Does there exist a decreasing sequence of sets ($A_{n+1}\subseteq A_n$) ; $\{A_n\}$ of real numbers such that
$m^*(A_n)<\infty , \forall n \in \mathbb N$ and $m^*(\cap_{n\in \mathbb N} A_n) < \lim_{n\to \infty} m^*(A_n)$ ? Here $m^*$ is the Lebesgue outer measure on real line
Let $V$ be the Vitali set which is formed by chooseing a representative within $[0, 1]$ for each coset of $\Bbb{R}/\Bbb{Q}$. Also, let us enumerate $\Bbb{Q} \cap [-1, 1] = \{q_1, q_2, \cdots \}$ and define $\{V_n\}$ by
$$ V_n = q_n + V = \{ v + q_n : v \in V\}. $$
Here are some observations:
Since the Lebesgue outer measure is translation-invariant, $\{V_n\}$ has the common outer measure $m^*(V_n) = m^*(V)$.

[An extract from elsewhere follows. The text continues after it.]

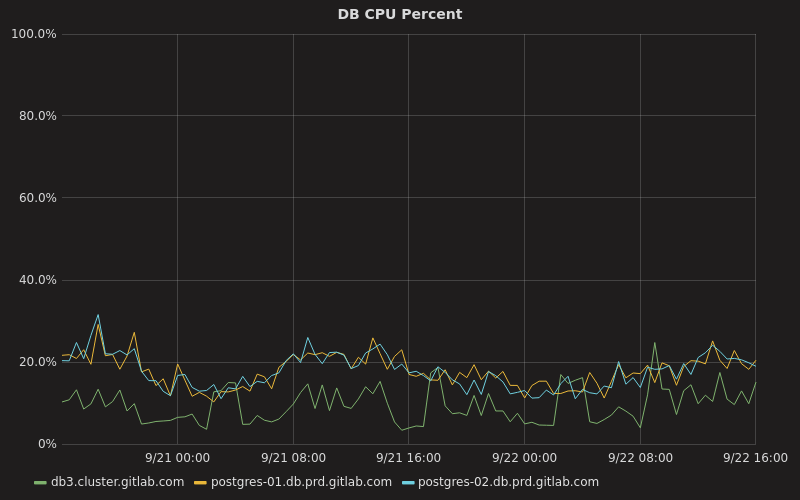This screenshot has height=500, width=800.
Task: Click the yellow postgres-01 legend color swatch
Action: pyautogui.click(x=200, y=483)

For each $x \in [0, 1]$ there is a unique $v \in V$ such that $x - v \in \Bbb{Q}$. Since $x - v \in [-1, 1]$, this tells that $x - v = q_n$ for a unique $n$ and hence $x \in V_n$.
From the previous observation, we have
$$ [0, 1] \subseteq \cup_{n=1}^{\infty} V_n \subseteq [-1, 2]. $$
If $V$ were measurable, we would have had $1 \leq \infty \cdot m(V) \leq 3$, which is impossible. Therefore $V$ is non-measurable. Also notice that this implies $m^*(V) > 0$, for otherwise $V$ is a null-set and hence measurable.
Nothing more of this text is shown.